GIVEN REQUEST ::
Give the lines below, starting with the line containing "The height and width of the screenshot is (1073, 1530)." and going on through the line containing "pos(698,295)", as a Markdown table with the columns No. and Entry. Number each row and leave out blank lines.
** Start INPUT MATERIAL **
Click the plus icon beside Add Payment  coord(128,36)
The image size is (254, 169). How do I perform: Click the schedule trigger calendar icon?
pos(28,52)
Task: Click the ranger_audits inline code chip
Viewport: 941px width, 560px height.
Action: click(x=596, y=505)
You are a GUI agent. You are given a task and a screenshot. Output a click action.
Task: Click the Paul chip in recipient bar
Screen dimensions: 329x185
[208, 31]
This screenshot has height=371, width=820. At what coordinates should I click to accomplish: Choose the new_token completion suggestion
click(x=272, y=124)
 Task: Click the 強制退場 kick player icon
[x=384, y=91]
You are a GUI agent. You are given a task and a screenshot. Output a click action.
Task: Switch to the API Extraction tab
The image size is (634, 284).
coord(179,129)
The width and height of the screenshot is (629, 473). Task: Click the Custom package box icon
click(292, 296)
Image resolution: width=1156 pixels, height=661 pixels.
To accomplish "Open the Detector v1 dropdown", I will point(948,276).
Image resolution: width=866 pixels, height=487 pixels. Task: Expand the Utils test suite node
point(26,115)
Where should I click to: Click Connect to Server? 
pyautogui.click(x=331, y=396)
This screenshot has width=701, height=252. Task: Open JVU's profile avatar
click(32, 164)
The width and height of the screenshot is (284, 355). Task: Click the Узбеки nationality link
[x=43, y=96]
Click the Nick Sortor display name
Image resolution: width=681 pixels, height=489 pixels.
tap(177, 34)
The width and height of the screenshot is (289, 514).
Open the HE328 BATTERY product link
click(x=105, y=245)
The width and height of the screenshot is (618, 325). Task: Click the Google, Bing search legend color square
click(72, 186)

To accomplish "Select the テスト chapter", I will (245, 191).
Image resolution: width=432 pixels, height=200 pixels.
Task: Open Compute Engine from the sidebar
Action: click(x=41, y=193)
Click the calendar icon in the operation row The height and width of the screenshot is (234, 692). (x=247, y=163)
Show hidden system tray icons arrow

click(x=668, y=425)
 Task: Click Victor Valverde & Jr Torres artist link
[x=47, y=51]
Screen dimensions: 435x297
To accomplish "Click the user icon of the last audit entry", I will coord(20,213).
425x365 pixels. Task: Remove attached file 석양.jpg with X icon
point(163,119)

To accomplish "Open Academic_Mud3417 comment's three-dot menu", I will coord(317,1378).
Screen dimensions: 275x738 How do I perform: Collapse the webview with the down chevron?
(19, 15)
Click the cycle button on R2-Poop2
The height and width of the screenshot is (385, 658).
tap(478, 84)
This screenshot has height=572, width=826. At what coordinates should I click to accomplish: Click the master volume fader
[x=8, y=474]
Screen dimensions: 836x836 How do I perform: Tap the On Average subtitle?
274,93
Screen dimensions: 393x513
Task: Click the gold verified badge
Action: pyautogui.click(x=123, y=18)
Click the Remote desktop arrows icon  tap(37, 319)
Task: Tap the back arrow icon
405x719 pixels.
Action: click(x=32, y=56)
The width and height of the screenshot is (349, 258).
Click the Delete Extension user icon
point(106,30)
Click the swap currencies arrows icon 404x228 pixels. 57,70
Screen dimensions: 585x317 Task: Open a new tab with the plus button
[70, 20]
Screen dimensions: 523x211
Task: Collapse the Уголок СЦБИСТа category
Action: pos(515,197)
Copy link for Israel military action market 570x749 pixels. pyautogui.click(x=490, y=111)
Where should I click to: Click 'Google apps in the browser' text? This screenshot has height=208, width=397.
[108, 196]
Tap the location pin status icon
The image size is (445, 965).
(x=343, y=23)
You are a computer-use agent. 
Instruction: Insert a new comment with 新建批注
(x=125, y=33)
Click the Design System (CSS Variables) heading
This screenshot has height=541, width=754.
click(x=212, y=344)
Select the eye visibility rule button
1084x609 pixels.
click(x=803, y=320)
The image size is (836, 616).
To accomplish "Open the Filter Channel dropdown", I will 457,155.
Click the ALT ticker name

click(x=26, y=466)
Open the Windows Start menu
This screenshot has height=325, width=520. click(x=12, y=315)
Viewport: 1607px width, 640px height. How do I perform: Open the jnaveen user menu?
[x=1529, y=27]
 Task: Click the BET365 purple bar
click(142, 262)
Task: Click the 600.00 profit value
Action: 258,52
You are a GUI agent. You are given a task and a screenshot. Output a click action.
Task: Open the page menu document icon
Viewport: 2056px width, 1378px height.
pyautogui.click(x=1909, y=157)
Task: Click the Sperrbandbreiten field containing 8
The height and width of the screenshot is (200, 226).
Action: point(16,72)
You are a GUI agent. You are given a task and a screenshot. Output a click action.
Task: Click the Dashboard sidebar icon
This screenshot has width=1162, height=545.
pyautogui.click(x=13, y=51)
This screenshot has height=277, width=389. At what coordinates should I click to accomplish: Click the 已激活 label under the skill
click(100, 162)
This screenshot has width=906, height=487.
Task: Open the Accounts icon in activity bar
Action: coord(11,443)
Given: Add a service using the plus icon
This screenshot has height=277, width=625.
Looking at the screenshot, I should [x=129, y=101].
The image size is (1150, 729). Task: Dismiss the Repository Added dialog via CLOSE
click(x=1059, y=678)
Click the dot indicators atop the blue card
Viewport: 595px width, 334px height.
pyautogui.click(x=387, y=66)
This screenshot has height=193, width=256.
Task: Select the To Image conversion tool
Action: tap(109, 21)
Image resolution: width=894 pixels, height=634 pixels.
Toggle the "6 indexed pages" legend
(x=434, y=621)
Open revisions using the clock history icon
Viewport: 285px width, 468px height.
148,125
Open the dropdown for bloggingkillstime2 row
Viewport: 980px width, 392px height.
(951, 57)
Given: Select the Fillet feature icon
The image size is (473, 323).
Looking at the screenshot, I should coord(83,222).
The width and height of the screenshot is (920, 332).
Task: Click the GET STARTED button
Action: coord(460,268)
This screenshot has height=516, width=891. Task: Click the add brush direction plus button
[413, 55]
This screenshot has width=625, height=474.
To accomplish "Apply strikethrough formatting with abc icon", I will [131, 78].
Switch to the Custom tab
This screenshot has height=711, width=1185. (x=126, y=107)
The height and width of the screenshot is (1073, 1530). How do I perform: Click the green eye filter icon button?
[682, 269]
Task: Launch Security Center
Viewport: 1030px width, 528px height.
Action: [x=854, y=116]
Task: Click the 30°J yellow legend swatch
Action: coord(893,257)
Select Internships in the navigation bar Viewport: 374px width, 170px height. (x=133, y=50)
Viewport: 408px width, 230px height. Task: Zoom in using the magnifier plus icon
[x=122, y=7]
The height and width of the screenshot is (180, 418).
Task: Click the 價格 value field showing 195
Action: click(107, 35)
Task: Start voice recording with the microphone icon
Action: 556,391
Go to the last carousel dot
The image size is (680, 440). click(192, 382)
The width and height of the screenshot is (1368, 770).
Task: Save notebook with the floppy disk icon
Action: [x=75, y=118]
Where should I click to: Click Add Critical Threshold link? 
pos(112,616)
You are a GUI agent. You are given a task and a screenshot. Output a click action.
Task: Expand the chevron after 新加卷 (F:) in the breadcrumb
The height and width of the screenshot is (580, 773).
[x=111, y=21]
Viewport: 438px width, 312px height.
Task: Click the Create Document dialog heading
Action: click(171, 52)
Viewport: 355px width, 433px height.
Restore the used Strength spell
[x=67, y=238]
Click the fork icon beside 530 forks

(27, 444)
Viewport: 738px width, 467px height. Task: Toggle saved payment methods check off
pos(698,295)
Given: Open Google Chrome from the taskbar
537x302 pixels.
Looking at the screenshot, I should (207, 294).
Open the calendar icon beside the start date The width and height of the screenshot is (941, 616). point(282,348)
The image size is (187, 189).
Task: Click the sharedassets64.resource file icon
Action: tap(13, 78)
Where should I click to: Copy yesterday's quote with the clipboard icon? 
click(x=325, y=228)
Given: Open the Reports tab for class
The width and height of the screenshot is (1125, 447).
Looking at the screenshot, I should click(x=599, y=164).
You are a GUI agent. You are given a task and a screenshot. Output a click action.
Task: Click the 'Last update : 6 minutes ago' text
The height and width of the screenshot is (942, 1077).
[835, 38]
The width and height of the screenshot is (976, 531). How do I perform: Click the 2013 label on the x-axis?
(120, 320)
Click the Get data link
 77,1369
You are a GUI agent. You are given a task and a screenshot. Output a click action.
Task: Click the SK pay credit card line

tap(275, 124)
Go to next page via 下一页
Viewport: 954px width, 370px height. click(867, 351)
** End INPUT MATERIAL **
IN RESPONSE ::
| No. | Entry |
|---|---|
| 1 | The height and width of the screenshot is (1073, 1530). How do I perform: Click the green eye filter icon button? |
| 2 | [682, 269] |
| 3 | Task: Launch Security Center |
| 4 | Viewport: 1030px width, 528px height. |
| 5 | Action: [x=854, y=116] |
| 6 | Task: Click the 30°J yellow legend swatch |
| 7 | Action: coord(893,257) |
| 8 | Select Internships in the navigation bar Viewport: 374px width, 170px height. (x=133, y=50) |
| 9 | Viewport: 408px width, 230px height. Task: Zoom in using the magnifier plus icon |
| 10 | [x=122, y=7] |
| 11 | The height and width of the screenshot is (180, 418). |
| 12 | Task: Click the 價格 value field showing 195 |
| 13 | Action: click(107, 35) |
| 14 | Task: Start voice recording with the microphone icon |
| 15 | Action: 556,391 |
| 16 | Go to the last carousel dot |
| 17 | The image size is (680, 440). click(192, 382) |
| 18 | The width and height of the screenshot is (1368, 770). |
| 19 | Task: Save notebook with the floppy disk icon |
| 20 | Action: [x=75, y=118] |
| 21 | Where should I click to: Click Add Critical Threshold link?  |
| 22 | pos(112,616) |
| 23 | You are a GUI agent. You are given a task and a screenshot. Output a click action. |
| 24 | Task: Expand the chevron after 新加卷 (F:) in the breadcrumb |
| 25 | The height and width of the screenshot is (580, 773). |
| 26 | [x=111, y=21] |
| 27 | Viewport: 438px width, 312px height. |
| 28 | Task: Click the Create Document dialog heading |
| 29 | Action: click(171, 52) |
| 30 | Viewport: 355px width, 433px height. |
| 31 | Restore the used Strength spell |
| 32 | [x=67, y=238] |
| 33 | Click the fork icon beside 530 forks |
| 34 | (27, 444) |
| 35 | Viewport: 738px width, 467px height. Task: Toggle saved payment methods check off |
| 36 | pos(698,295) |